# Set problem 1:
Answer these questions using the Juba excerpt:
(a) How many rooms does the narrator look after at the Rock?
(b) How many days passed before the narrator's boss showed up?
(c) How many people were working under the narrator at the flagship camp?
# Set problem 2:
Pick up the Juba excerpt after its final sentence and keep writing it.

# Excerpt:
────────

The guards let Berk go and we turned to go in the gate.  As I turned around, one of the guards standing there, started tsking.  

“Tsk, tsk, tsk,” the sound practically echoed in open space, as if the sound created visible ripples in the cool air of the dark night.  

Acid coursed my veins and my fists clenched. 

Luckily my towel was still secure.  

I should’ve just walked away, but it was that whole straw and camel thing.  Throughout this entire ridiculous debacle I kept my cool, but this moron clicking his tongue in self-righteous perspicacity sent me over the edge.

“Who did that?”  Every set of eyes in the line of guards dropped to the ground and every pair of feet shuffled uneasily.

“You will address me, not my guards,” snarled the A.S.S with vitriolic indignation. 

“You train your guards?  You say you train you guards and you gripe about respect,” I practically spat the words out through my teeth.  “Your job, your guards jobs, is not to pass judgement.  We will indeed work this out in the morning, A.S.S.”

The A.S.S. sent out an email with his version of the story

Among other things, he forgot to mention I was barefoot. He was probably so taken aback by rippling physique.  

On a day where my family and friends were thousands of miles away celebrating the birth on a nation founded on the notion that all men are created equal and that we have certain unalienable rights, two Americans were held against their will and nearly arrested because some toolbox didn’t like what was said to him.  

Up in my office at the Rock, making sure the ACs in my 30 rooms are working, that the showers don’t shock anybody, and teaching my sudanese cooks the subtleties of proper chicken fingers, hummus, and mozzarella sticks, I guess it’s a bit of an American enclave.  It’s quite easy to forget where one is. 

Luckily, freedom prevailed.  I’m still here, and I’m back to wearing clothes and working my day job.  

As much as Southern Sudan has progressed, the A.S.S. could still have put me in jail for just standing up to him in defense of a friend and colleague. Yeah, America’s not without its problems, but when your store is gonna get torn down for a new highway, you get paid.  There’s the whole theatre/fire thing, but it’s pretty difficult to get arrested for just saying something.


Five days later, my boss showed up.  To be honest, I was a little worried.  My boss, here in Juba, after a mess like this? Traveling internationally?  One thing I’ve learned from working as an international contract dog, is that bosses only travel into the field for serious ordeals.  And this was a serious ordeal? 

We had a talk over lunch and ironed everything out.  The A.S.S was dealt with.  

The A.S.S had pulled some sneaky shite when I was running our flagship camp.  To be honest, I’d never had over 100 employees working under me.  That’s a daunting notion, having 126 people depending on you? 

Directors manage, what, 35 people in a regional office?  The restaurant in B-Town where I was a part time cook, had maybe 40 people including the chef and the dining room manager. I mean, I can look in my memory and see the kitchen layout and the number of people working.  Actually, I’d bet that fine restaurant had only one or two more people in their kitchen that I do in mine and they easily served 100 more meals per night.

────────

# Given data:
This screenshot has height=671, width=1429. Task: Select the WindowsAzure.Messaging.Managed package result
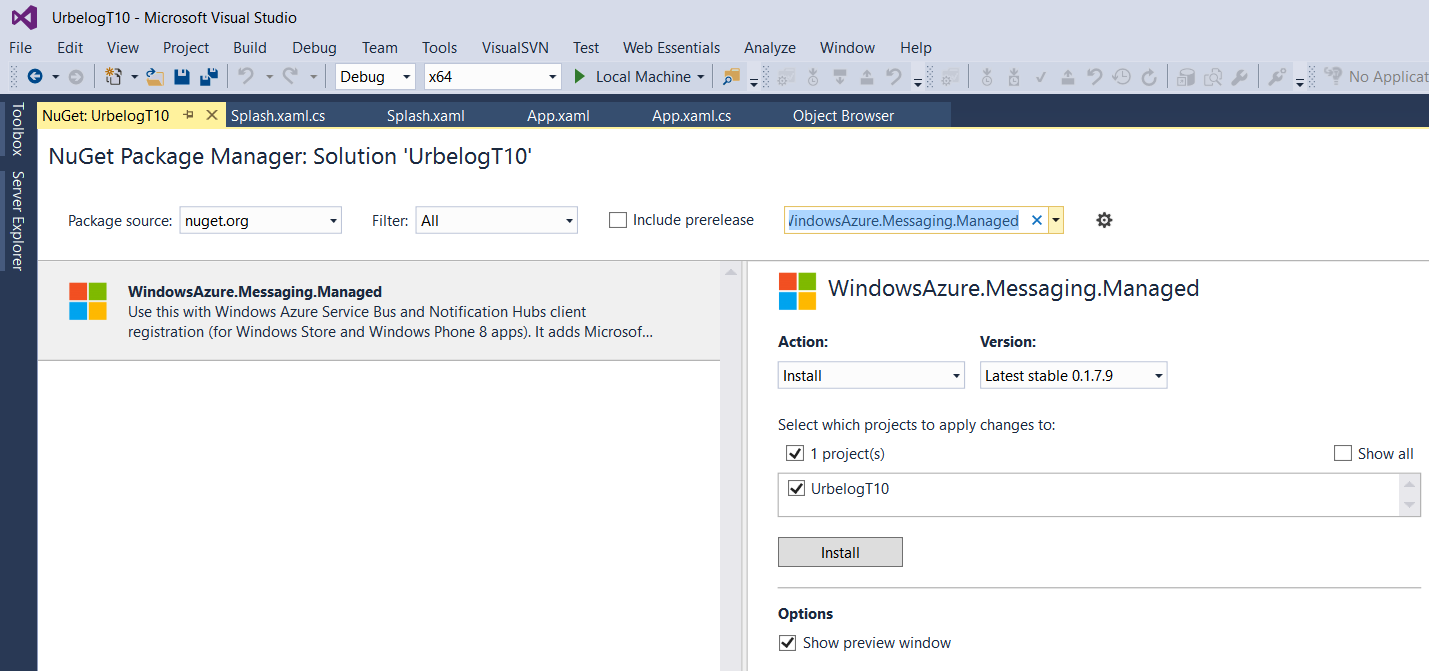point(378,311)
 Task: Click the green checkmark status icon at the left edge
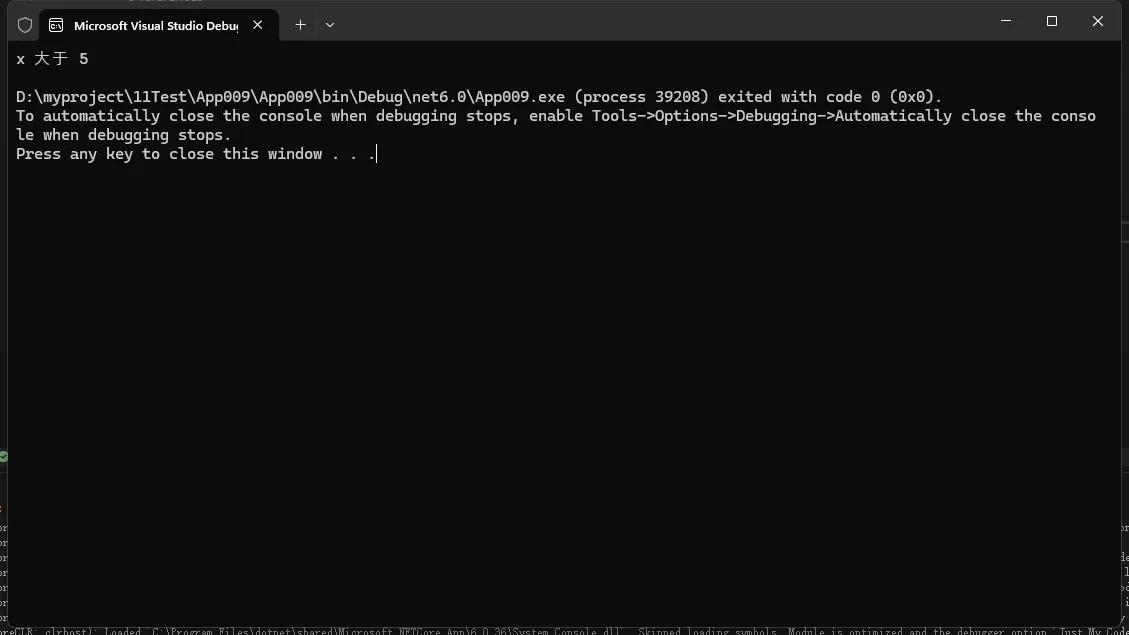(x=4, y=456)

────────

# Output 1:
(a) 30
(b) Five
(c) 126

# Output 2:
Such is the nature of an experienced workforce.  

Regardless.  Find me a VP in any sub 1000 employee biz that directs that many people.  One hundred and twenty six. Yeah.  Please.  Leave a comment.  See, cause I’d totally believe you, but you wouldn’t have the time to get to this paragraph let alone stumble across this indifferent a website to really do it.  

So, the boss left after we had things sorted out

For the most part.  Until about 10 days later.

Buckshot came back to town after 5 months of screwing off in America. 

And the HR guy at out flagship was fired for his general incompetency

I was back at the flagship camp sorting out some postings via the VPN to Nairobi, and I got a call from The Girl:

“My employees are revolting.  Please come now.”

I walk to the office and housekeepers, security guards and casual labourers were gathered in front of the office yelling and pointing fingers.  

I set my laptop up on the hood of one of our trucks and did my remote access thing.  

I’d had employees angry at me before, gathered outside my door, and done the yelling and finger waving.

But this time they were making it personal.  The Regional Accountant and Security Manager, as well as some of our senior sudanese were up there with everyone, and people were crying out terrible things.

“You hate Sudanese!”

“You only like Kenyans!”

“We want you dead!”

“We hate everyone equally,” lamented an exasperated InMo.

No one was hired in his place.  There was not a replacement Ugandan or European waiting to fill his shoes.  The guy was fired for not doing his job.  

I worked my way inside the office and the SM and RA were discussing options with The Girl.  The gist of the strike was that the HR manager had been fired because he was Sudanese.  The actuality of the matter was that he was an incompetent buffoon, and was dealt with according to local labour law.  As the acting Manager, The Girl was now the brunt of the agression.

The SM and the RA were fearing for her safety, and wanted her to leave

“I’m not leaving,” she stated indignantly and confidently.  “Then they win.”   

But they kept pushing.  She looked to me in desperation, and I didn’t have an answer.  The group mentality is strong in all people; it’s why seeing a movie in the theatre is something special.   However, the group mentality in a society that still segregates itself along tribal lines is exceptionally strong.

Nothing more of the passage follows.